### TASK GOAL
If a line in the data below contains "computer", copy it.

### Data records
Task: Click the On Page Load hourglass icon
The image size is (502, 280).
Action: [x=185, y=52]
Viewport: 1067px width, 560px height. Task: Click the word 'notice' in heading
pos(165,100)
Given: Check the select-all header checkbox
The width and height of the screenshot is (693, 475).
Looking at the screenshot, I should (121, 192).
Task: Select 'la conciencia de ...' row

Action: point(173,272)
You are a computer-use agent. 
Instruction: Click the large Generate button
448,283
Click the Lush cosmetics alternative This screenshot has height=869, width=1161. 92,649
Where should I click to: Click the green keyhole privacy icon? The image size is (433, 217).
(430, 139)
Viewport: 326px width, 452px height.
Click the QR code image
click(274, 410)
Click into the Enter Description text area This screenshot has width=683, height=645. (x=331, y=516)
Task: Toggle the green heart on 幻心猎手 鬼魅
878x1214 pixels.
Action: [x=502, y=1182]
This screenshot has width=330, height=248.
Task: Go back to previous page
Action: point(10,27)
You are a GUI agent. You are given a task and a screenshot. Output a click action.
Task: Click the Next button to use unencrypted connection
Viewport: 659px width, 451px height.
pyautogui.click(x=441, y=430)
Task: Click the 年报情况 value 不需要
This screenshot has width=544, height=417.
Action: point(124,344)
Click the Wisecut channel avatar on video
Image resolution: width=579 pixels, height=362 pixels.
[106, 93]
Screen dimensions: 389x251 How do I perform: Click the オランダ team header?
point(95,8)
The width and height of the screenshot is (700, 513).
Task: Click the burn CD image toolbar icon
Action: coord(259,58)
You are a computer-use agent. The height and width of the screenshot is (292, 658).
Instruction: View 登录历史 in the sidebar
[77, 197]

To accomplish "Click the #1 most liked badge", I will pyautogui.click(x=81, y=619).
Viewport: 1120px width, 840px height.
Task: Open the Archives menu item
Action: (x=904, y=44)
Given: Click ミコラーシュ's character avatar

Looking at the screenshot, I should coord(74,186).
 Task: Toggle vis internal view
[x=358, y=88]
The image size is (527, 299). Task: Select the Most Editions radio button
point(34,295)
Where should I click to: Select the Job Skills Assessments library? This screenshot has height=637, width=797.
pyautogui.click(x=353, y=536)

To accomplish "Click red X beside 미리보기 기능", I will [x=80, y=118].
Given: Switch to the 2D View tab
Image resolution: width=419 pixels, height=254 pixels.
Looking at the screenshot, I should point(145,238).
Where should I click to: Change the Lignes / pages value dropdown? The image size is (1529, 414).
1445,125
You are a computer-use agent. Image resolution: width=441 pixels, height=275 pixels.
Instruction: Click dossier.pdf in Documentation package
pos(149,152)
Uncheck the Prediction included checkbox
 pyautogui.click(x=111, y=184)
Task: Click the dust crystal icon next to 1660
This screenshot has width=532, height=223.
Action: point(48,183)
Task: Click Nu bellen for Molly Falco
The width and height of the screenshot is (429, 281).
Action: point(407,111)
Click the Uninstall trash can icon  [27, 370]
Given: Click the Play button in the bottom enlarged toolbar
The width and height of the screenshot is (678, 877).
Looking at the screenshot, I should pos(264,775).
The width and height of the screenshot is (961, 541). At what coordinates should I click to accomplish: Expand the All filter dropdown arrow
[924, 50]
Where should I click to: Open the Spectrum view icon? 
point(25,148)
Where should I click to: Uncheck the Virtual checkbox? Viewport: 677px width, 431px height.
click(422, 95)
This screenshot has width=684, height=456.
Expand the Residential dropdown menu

### ANSWER SECTION
You are a computer-use agent. 
You are a computer-use agent. The height and width of the screenshot is (292, 658).
You are a computer-use agent. Image resolution: width=441 pixels, height=275 pixels.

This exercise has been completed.